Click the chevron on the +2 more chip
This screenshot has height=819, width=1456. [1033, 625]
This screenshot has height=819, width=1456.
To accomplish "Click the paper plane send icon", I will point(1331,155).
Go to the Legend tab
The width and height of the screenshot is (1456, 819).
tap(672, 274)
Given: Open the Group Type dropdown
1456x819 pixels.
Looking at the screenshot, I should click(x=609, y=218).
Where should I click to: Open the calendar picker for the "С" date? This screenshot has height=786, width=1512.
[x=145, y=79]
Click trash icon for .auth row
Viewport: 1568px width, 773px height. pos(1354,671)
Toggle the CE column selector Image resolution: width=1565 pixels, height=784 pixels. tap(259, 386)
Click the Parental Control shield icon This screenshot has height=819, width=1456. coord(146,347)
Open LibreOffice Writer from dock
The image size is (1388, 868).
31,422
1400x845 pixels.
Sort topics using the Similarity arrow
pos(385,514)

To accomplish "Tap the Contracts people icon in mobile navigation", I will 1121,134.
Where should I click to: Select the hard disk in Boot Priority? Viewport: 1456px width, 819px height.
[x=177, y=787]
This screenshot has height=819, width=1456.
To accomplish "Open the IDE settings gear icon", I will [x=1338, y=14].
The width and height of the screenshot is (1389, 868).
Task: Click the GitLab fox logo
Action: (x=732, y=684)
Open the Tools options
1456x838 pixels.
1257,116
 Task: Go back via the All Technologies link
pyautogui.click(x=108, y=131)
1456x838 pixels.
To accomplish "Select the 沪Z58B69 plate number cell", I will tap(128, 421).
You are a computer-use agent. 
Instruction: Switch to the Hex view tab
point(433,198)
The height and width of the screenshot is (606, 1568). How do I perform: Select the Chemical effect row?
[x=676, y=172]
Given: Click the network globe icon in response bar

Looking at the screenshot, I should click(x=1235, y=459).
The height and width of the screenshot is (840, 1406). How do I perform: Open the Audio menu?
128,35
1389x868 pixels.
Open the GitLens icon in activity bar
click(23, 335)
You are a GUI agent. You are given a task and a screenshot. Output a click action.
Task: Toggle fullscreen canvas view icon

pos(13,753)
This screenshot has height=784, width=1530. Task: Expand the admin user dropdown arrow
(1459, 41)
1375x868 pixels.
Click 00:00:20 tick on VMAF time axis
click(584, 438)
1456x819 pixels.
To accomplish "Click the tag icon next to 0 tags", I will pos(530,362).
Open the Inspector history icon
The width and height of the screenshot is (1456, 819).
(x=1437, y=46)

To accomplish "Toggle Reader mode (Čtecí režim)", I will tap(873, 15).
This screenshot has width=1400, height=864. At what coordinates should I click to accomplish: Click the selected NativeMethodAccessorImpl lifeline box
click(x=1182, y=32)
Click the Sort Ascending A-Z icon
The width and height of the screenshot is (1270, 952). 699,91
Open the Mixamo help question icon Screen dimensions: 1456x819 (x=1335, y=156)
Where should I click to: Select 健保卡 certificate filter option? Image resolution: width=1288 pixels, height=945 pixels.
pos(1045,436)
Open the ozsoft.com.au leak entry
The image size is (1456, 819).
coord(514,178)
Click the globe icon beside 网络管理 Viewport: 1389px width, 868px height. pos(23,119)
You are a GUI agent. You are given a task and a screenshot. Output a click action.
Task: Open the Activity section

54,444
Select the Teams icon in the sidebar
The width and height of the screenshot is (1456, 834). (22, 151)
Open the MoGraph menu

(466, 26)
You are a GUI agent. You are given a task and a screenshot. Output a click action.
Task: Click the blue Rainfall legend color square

PROBLEM DESCRIPTION:
Please repeat the data above verbatim, all of it.

TASK OUTPUT:
Click the chevron on the +2 more chip
This screenshot has height=819, width=1456. [1033, 625]
This screenshot has height=819, width=1456.
To accomplish "Click the paper plane send icon", I will point(1331,155).
Go to the Legend tab
The width and height of the screenshot is (1456, 819).
tap(672, 274)
Given: Open the Group Type dropdown
1456x819 pixels.
Looking at the screenshot, I should click(x=609, y=218).
Where should I click to: Open the calendar picker for the "С" date? This screenshot has height=786, width=1512.
[x=145, y=79]
Click trash icon for .auth row
Viewport: 1568px width, 773px height. pos(1354,671)
Toggle the CE column selector Image resolution: width=1565 pixels, height=784 pixels. tap(259, 386)
Click the Parental Control shield icon This screenshot has height=819, width=1456. coord(146,347)
Open LibreOffice Writer from dock
The image size is (1388, 868).
31,422
1400x845 pixels.
Sort topics using the Similarity arrow
pos(385,514)

To accomplish "Tap the Contracts people icon in mobile navigation", I will 1121,134.
Where should I click to: Select the hard disk in Boot Priority? Viewport: 1456px width, 819px height.
[x=177, y=787]
This screenshot has height=819, width=1456.
To accomplish "Open the IDE settings gear icon", I will [x=1338, y=14].
The width and height of the screenshot is (1389, 868).
Task: Click the GitLab fox logo
Action: (x=732, y=684)
Open the Tools options
1456x838 pixels.
1257,116
 Task: Go back via the All Technologies link
pyautogui.click(x=108, y=131)
1456x838 pixels.
To accomplish "Select the 沪Z58B69 plate number cell", I will tap(128, 421).
You are a computer-use agent. 
Instruction: Switch to the Hex view tab
point(433,198)
The height and width of the screenshot is (606, 1568). How do I perform: Select the Chemical effect row?
[x=676, y=172]
Given: Click the network globe icon in response bar

Looking at the screenshot, I should click(x=1235, y=459).
The height and width of the screenshot is (840, 1406). How do I perform: Open the Audio menu?
128,35
1389x868 pixels.
Open the GitLens icon in activity bar
click(23, 335)
You are a GUI agent. You are given a task and a screenshot. Output a click action.
Task: Toggle fullscreen canvas view icon

pos(13,753)
This screenshot has height=784, width=1530. Task: Expand the admin user dropdown arrow
(1459, 41)
1375x868 pixels.
Click 00:00:20 tick on VMAF time axis
click(584, 438)
1456x819 pixels.
To accomplish "Click the tag icon next to 0 tags", I will pos(530,362).
Open the Inspector history icon
The width and height of the screenshot is (1456, 819).
(x=1437, y=46)

To accomplish "Toggle Reader mode (Čtecí režim)", I will tap(873, 15).
This screenshot has width=1400, height=864. At what coordinates should I click to accomplish: Click the selected NativeMethodAccessorImpl lifeline box
click(x=1182, y=32)
Click the Sort Ascending A-Z icon
The width and height of the screenshot is (1270, 952). 699,91
Open the Mixamo help question icon Screen dimensions: 1456x819 (x=1335, y=156)
Where should I click to: Select 健保卡 certificate filter option? Image resolution: width=1288 pixels, height=945 pixels.
pos(1045,436)
Open the ozsoft.com.au leak entry
The image size is (1456, 819).
coord(514,178)
Click the globe icon beside 网络管理 Viewport: 1389px width, 868px height. pos(23,119)
You are a GUI agent. You are given a task and a screenshot. Output a click action.
Task: Open the Activity section

54,444
Select the Teams icon in the sidebar
The width and height of the screenshot is (1456, 834). (22, 151)
Open the MoGraph menu

(466, 26)
You are a GUI agent. You are given a task and a screenshot. Output a click action.
Task: Click the blue Rainfall legend color square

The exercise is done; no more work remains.